The conversation then moves to Paige's common-sounding voice, and she says it was down to a motorbike accident she had when she was younger – a story that Justin correctly suspects she made up. Arabella then suggests Paige does a dance as her party piece, (having earlier misunderstood what kind of "dancer" she is). Paige, having been incensed by the Jobsons over the evening, agrees and gives Justin a lap dance, before Julie-Ann attacks her. Considering the evening a write-off, Justin gets his mother away into a taxi before Julie-Ann talks to him. She forgives him, but in a way that implies that she expects Justin to take up Derek's garden centre offer to stay together.

The doorbell rings, which Justin believes to be Rudi. He is all set to deny everything, but it is only Arabella, having only made it a few hundred yards instead of to Godalming. Micky, having warmed to Arabella, and moved by Paige's story of her accident, not to mention fear of his getting hurt too when Rudi returns, offers to take Arabella home in Rudi's favourite car, thereby setting Paige free. Justin gives Paige some money to get on her way, but by now he wants an escape from his own life. He persuades Paige to take him with her. They leave together, and the play ends just as Rudi's gangsters are trying to force their way through the door to a surprised Derek and Dee.

==Productions==

The production at the Stephen Joseph Theatre had an opening night on 30 August 2001 and a premiere on 4 September 2001 (the late performance in the season due to the play being a late idea). It featured the following cast:

- Arabella Lazenby – Jacqueline King
- Julie-Ann Jobson – Saskia Butler
- Paige Petite – Alison Pargeter
- Derek Jobson – Robert Austin
- Micky Rale – Tim Faraday
- Dee Jobson – Beth Tuckey
- Justin Lazenby – Bill Champion

The production team was the following:

- Director – Alan Ayckbourn
- Design – Roger Glossop
- Lighting – Mick Hughes
- Costumes – Christine Wall
- Music – Keith Jarrett

The production then toured, including a return to the Stephen Joseph Theatre in November to make up for the short run earlier.

The first West End performance was made at the Duchess Theatre on 7 September 2002, featuring the same cast and production team. The success of this play over the other two Damsels in Distress plays eventually led to this play dominating the run. This caused considerable upset amongst Ayckbourn and the cast who had expected the plays to be performed equally. Eventually, Ayckbourn expressed his frustration with West End Theatre in general. This was interpreted by many as a threat to boycott the West End altogether.

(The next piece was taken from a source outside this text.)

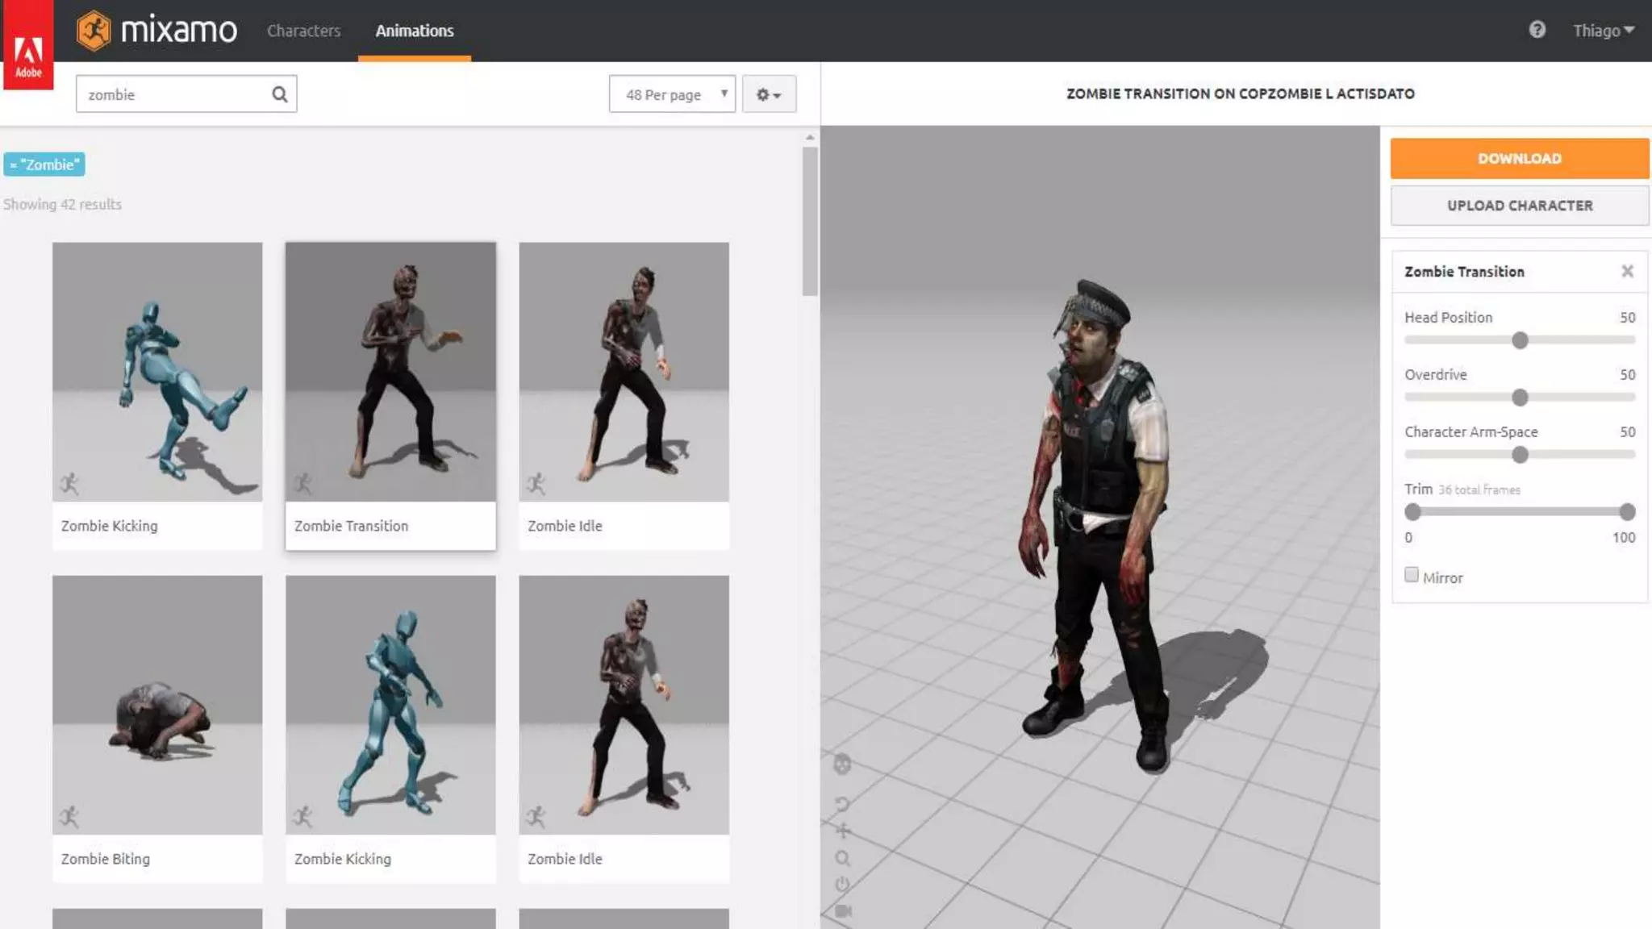Click the skeleton view skull icon
Image resolution: width=1652 pixels, height=929 pixels.
(x=841, y=764)
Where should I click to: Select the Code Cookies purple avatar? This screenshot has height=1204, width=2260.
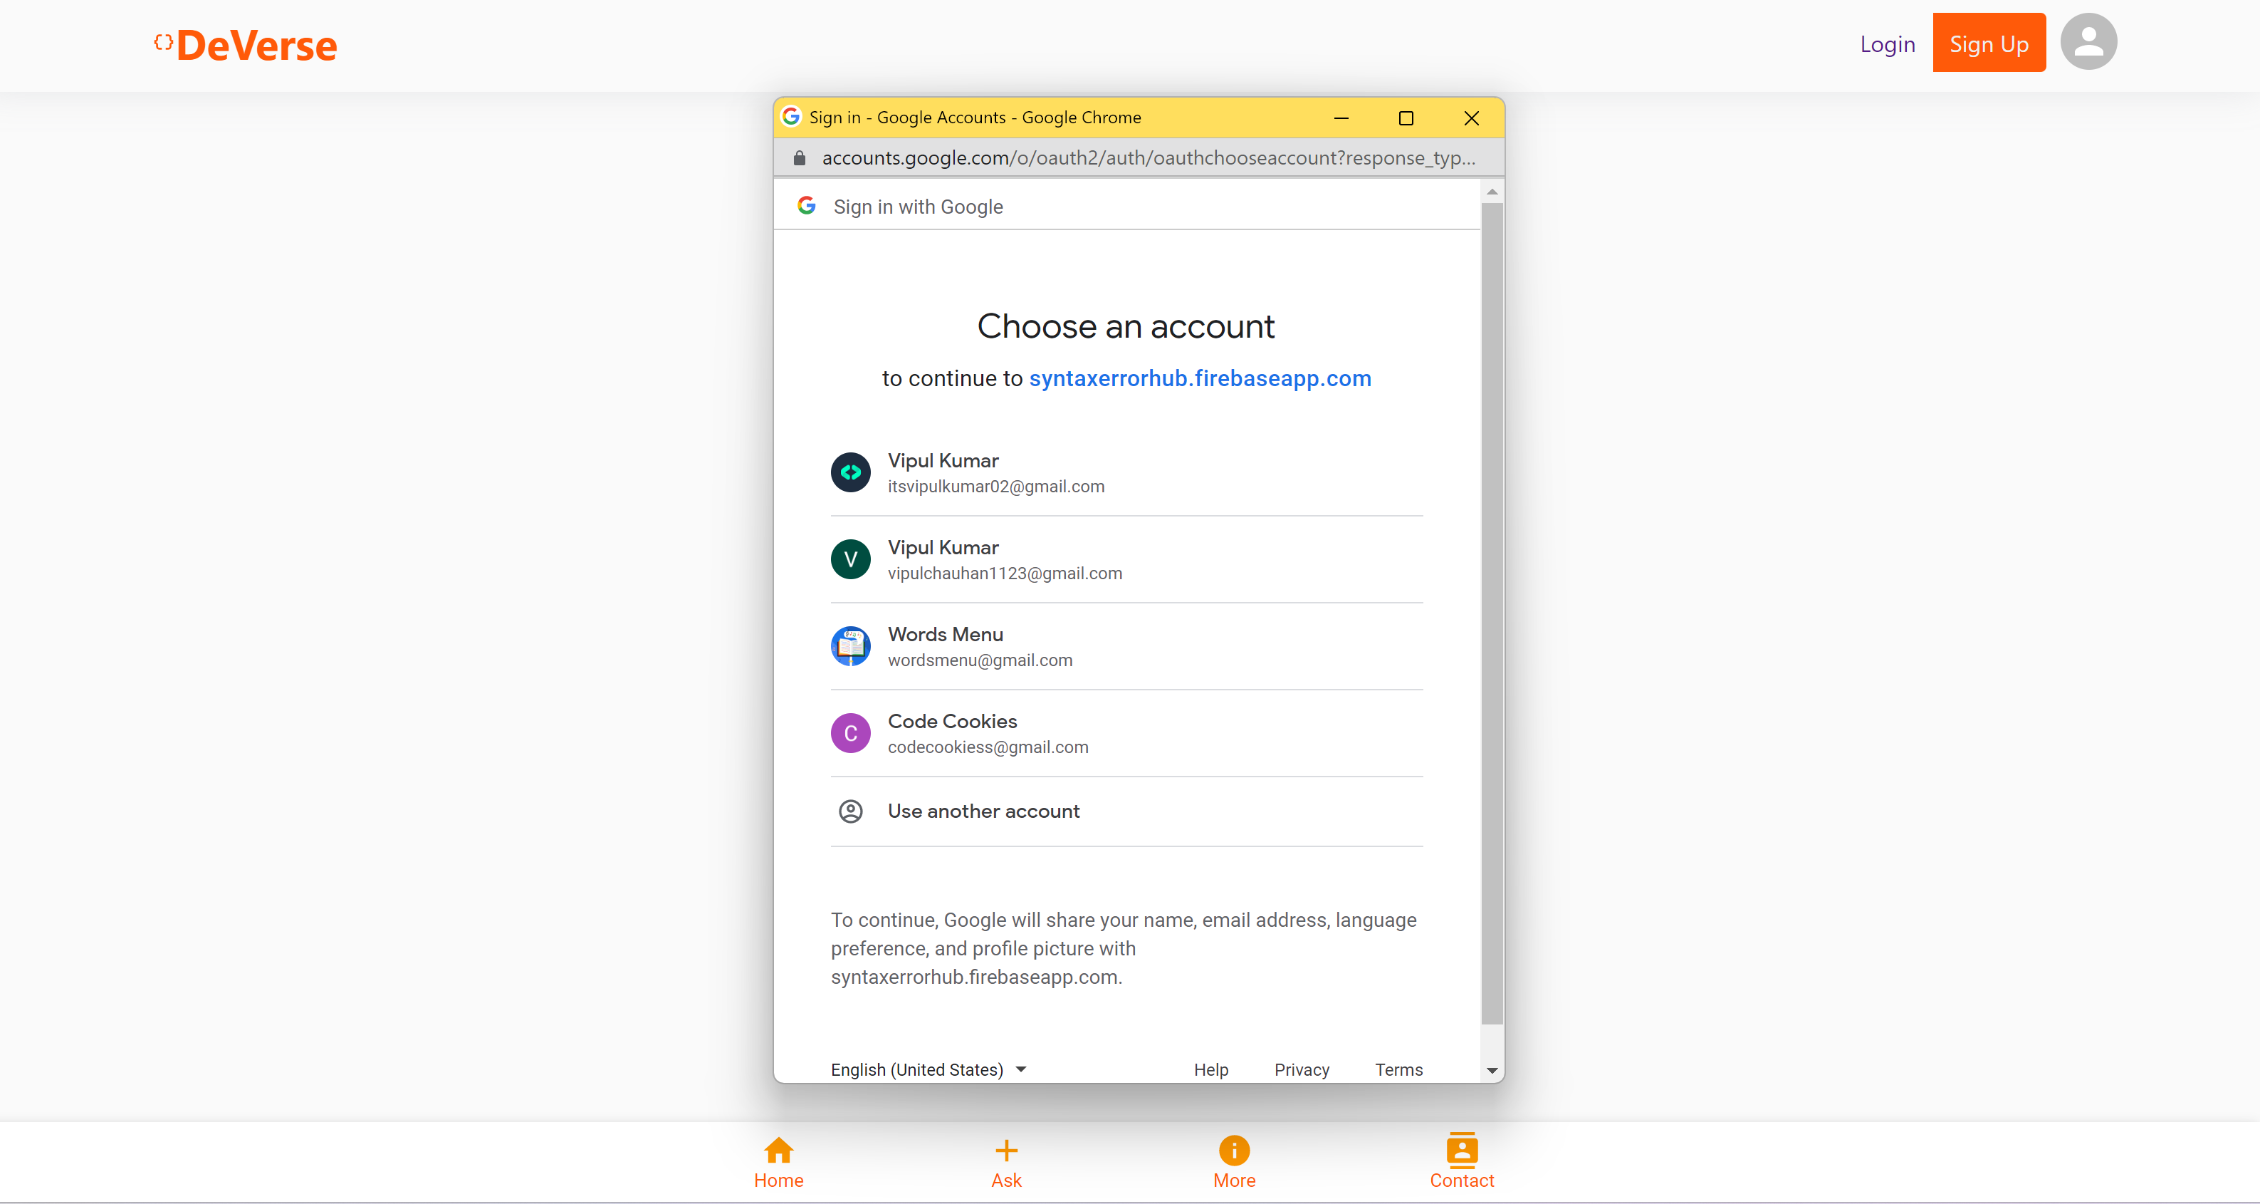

In 2004 and 2005, the play received three further professional productions by professional theatre companies.

==Critical Reviews==

In spite of RolePlay being the afterthought of the trilogy, it earned the most praise of the three plays, throughout the original Scarborough run, the tour, and the later West End production. Whilst the critics were unanimous in praise of the play, opinions varied as to how they saw the play. Some saw it a revival of 'Classic Ayckbourn', and Paul Taylor of The Independent wrote that it "returns to vintage Ayckbourn territory: the dinner party from hell." Others, however, saw the play as having more depth Michael Billington of The Guardian wrote about the trilogy as a whole: "It shows Ayckbourn moving beyond his familiar terrain of suburban angst to deal with metropolitan madness and moral confusion.". Jeremy Kingston commended the play for the collision of three different worlds, and scenes where six of the characters remain immobile whilst the seventh speaks.

There were a number of niggling criticisms, including questioning why Julie-Ann did not call the police whilst she had the chance, but none of them bore any weight on the overall verdict of the plays.

Alison Pargeter won Best Newcomer in the Critics' Circle Awards for her role as Paige, along with her roles as Kelly in GamePlan and Rosie in FlatSpin.